Activity
Exercise in exact copying. Transcribe every entry that follows, word for word.
-- -- --
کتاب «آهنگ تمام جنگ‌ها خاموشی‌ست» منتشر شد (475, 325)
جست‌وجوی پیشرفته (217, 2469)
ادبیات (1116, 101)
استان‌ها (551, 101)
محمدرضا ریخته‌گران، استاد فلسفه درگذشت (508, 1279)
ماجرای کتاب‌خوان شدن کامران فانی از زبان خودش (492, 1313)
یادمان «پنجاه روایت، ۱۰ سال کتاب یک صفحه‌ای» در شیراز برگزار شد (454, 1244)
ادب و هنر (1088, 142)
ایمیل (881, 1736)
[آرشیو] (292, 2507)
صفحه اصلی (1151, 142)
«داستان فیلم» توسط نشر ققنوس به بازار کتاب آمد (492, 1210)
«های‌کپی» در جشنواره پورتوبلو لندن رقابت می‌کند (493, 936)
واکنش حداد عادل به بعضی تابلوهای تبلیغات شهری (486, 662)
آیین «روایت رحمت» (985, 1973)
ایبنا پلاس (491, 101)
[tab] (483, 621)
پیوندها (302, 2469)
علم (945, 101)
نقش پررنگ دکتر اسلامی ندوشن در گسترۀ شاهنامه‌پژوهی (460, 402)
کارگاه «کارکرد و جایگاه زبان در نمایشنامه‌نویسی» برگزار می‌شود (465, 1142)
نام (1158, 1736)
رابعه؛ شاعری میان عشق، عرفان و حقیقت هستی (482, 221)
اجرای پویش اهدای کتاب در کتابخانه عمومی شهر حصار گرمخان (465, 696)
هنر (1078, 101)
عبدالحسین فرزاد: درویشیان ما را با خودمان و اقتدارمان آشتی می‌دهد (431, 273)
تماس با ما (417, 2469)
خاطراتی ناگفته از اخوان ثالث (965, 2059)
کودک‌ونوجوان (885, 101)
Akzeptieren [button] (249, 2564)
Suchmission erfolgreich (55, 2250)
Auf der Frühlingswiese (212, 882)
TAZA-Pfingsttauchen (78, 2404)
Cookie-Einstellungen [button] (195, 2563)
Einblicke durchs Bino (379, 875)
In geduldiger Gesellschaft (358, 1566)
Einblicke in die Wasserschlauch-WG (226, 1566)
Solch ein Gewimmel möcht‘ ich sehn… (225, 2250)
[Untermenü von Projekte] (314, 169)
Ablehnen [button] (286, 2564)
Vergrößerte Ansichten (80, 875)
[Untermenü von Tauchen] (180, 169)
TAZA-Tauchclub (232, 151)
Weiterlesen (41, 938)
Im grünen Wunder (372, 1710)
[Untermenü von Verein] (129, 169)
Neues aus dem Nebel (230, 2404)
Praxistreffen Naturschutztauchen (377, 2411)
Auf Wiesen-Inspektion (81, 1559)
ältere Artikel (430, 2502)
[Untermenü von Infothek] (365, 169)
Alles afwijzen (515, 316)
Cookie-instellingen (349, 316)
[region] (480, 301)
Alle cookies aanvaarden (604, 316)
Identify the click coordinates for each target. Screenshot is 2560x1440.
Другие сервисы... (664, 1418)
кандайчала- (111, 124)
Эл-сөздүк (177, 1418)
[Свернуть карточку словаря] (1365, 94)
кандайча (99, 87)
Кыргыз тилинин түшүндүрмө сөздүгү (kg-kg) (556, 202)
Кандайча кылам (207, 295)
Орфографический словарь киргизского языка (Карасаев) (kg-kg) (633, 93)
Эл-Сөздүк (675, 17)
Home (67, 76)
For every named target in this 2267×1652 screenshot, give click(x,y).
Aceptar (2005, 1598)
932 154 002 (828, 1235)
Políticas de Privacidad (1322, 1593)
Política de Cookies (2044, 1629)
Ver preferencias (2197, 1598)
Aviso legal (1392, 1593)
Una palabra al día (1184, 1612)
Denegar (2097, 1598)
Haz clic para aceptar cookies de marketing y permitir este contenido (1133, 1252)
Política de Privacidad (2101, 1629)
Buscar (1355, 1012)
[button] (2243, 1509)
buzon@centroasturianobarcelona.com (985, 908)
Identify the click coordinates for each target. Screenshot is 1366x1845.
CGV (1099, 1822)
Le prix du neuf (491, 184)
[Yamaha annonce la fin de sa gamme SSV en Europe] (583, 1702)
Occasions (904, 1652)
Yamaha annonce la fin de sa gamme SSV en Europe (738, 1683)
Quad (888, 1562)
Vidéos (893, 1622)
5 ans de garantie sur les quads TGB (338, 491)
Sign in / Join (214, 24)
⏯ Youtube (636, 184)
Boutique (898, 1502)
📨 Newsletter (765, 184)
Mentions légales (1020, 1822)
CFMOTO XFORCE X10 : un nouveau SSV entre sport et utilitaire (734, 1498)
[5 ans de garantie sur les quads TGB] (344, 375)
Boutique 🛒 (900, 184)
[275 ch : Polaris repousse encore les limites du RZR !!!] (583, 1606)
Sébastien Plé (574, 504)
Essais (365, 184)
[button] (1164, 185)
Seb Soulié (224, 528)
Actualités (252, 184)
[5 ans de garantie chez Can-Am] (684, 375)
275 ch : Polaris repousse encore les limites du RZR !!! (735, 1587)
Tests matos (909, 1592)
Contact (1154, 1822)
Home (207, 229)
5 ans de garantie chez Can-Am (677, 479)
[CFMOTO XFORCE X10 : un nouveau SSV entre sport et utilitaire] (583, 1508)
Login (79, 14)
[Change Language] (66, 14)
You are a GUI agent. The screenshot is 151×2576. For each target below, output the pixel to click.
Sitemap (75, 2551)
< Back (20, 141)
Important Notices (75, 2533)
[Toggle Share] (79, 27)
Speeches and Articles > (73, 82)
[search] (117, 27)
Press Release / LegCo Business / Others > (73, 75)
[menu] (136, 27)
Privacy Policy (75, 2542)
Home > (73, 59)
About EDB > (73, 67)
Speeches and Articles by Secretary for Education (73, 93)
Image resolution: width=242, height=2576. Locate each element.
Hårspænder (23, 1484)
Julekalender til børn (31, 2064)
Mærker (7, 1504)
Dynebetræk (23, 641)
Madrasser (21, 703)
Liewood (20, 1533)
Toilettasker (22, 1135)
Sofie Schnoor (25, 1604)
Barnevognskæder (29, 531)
-- -- --
Exercise result
کتاب «آهنگ تمام جنگ‌ها خاموشی‌ست» منتشر شد (475, 325)
جست‌وجوی پیشرفته (217, 2469)
ادبیات (1116, 101)
استان‌ها (551, 101)
محمدرضا ریخته‌گران، استاد فلسفه درگذشت (508, 1279)
ماجرای کتاب‌خوان شدن کامران فانی از زبان خودش (492, 1313)
یادمان «پنجاه روایت، ۱۰ سال کتاب یک صفحه‌ای» در شیراز برگزار شد (454, 1244)
ادب و هنر (1088, 142)
ایمیل (881, 1736)
[آرشیو] (292, 2507)
صفحه اصلی (1151, 142)
«داستان فیلم» توسط نشر ققنوس به بازار کتاب آمد (492, 1210)
«های‌کپی» در جشنواره پورتوبلو لندن رقابت می‌کند (493, 936)
واکنش حداد عادل به بعضی تابلوهای تبلیغات شهری (486, 662)
آیین «روایت رحمت» (985, 1973)
ایبنا پلاس (491, 101)
[tab] (483, 621)
پیوندها (302, 2469)
علم (945, 101)
نقش پررنگ دکتر اسلامی ندوشن در گسترۀ شاهنامه‌پژوهی (460, 402)
کارگاه «کارکرد و جایگاه زبان در نمایشنامه‌نویسی» برگزار می‌شود (465, 1142)
نام (1158, 1736)
رابعه؛ شاعری میان عشق، عرفان و حقیقت هستی (482, 221)
اجرای پویش اهدای کتاب در کتابخانه عمومی شهر حصار گرمخان (465, 696)
هنر (1078, 101)
عبدالحسین فرزاد: درویشیان ما را با خودمان و اقتدارمان آشتی می‌دهد (431, 273)
تماس با ما (417, 2469)
خاطراتی ناگفته از اخوان ثالث (965, 2059)
کودک‌ونوجوان (885, 101)
Akzeptieren [button] (249, 2564)
Suchmission erfolgreich (55, 2250)
Auf der Frühlingswiese (212, 882)
TAZA-Pfingsttauchen (78, 2404)
Cookie-Einstellungen [button] (195, 2563)
Einblicke durchs Bino (379, 875)
In geduldiger Gesellschaft (358, 1566)
Einblicke in die Wasserschlauch-WG (226, 1566)
Solch ein Gewimmel möcht‘ ich sehn… (225, 2250)
[Untermenü von Projekte] (314, 169)
Ablehnen [button] (286, 2564)
Vergrößerte Ansichten (80, 875)
[Untermenü von Tauchen] (180, 169)
TAZA-Tauchclub (232, 151)
Weiterlesen (41, 938)
Im grünen Wunder (372, 1710)
[Untermenü von Verein] (129, 169)
Neues aus dem Nebel (230, 2404)
Praxistreffen Naturschutztauchen (377, 2411)
Auf Wiesen-Inspektion (81, 1559)
ältere Artikel (430, 2502)
[Untermenü von Infothek] (365, 169)
Alles afwijzen (515, 316)
Cookie-instellingen (349, 316)
[region] (480, 301)
Alle cookies aanvaarden (604, 316)
Identify the click coordinates for each target. Screenshot is 2560x1440.
Другие сервисы... (664, 1418)
кандайчала- (111, 124)
Эл-сөздүк (177, 1418)
[Свернуть карточку словаря] (1365, 94)
кандайча (99, 87)
Кыргыз тилинин түшүндүрмө сөздүгү (kg-kg) (556, 202)
Кандайча кылам (207, 295)
Орфографический словарь киргизского языка (Карасаев) (kg-kg) (633, 93)
Эл-Сөздүк (675, 17)
Home (67, 76)
For every named target in this 2267×1652 screenshot, give click(x,y).
Aceptar (2005, 1598)
932 154 002 (828, 1235)
Políticas de Privacidad (1322, 1593)
Política de Cookies (2044, 1629)
Ver preferencias (2197, 1598)
Aviso legal (1392, 1593)
Una palabra al día (1184, 1612)
Denegar (2097, 1598)
Haz clic para aceptar cookies de marketing y permitir este contenido (1133, 1252)
Política de Privacidad (2101, 1629)
Buscar (1355, 1012)
[button] (2243, 1509)
buzon@centroasturianobarcelona.com (985, 908)
Identify the click coordinates for each target. Screenshot is 1366x1845.
CGV (1099, 1822)
Le prix du neuf (491, 184)
[Yamaha annonce la fin de sa gamme SSV en Europe] (583, 1702)
Occasions (904, 1652)
Yamaha annonce la fin de sa gamme SSV en Europe (738, 1683)
Quad (888, 1562)
Vidéos (893, 1622)
5 ans de garantie sur les quads TGB (338, 491)
Sign in / Join (214, 24)
⏯ Youtube (636, 184)
Boutique (898, 1502)
📨 Newsletter (765, 184)
Mentions légales (1020, 1822)
CFMOTO XFORCE X10 : un nouveau SSV entre sport et utilitaire (734, 1498)
[5 ans de garantie sur les quads TGB] (344, 375)
Boutique 🛒 (900, 184)
[275 ch : Polaris repousse encore les limites du RZR !!!] (583, 1606)
Sébastien Plé (574, 504)
Essais (365, 184)
[button] (1164, 185)
Seb Soulié (224, 528)
Actualités (252, 184)
[5 ans de garantie chez Can-Am] (684, 375)
275 ch : Polaris repousse encore les limites du RZR !!! (735, 1587)
Tests matos (909, 1592)
Contact (1154, 1822)
Home (207, 229)
5 ans de garantie chez Can-Am (677, 479)
[CFMOTO XFORCE X10 : un nouveau SSV entre sport et utilitaire] (583, 1508)
Login (79, 14)
[Change Language] (66, 14)
You are a GUI agent. The screenshot is 151×2576. For each target below, output the pixel to click.
Sitemap (75, 2551)
< Back (20, 141)
Important Notices (75, 2533)
[Toggle Share] (79, 27)
Speeches and Articles > (73, 82)
[search] (117, 27)
Press Release / LegCo Business / Others > (73, 75)
[menu] (136, 27)
Privacy Policy (75, 2542)
Home > (73, 59)
About EDB > (73, 67)
Speeches and Articles by Secretary for Education (73, 93)
Image resolution: width=242, height=2576. Locate each element.
Hårspænder (23, 1484)
Julekalender til børn (31, 2064)
Mærker (7, 1504)
Dynebetræk (23, 641)
Madrasser (21, 703)
Liewood (20, 1533)
Toilettasker (22, 1135)
Sofie Schnoor (25, 1604)
Barnevognskæder (29, 531)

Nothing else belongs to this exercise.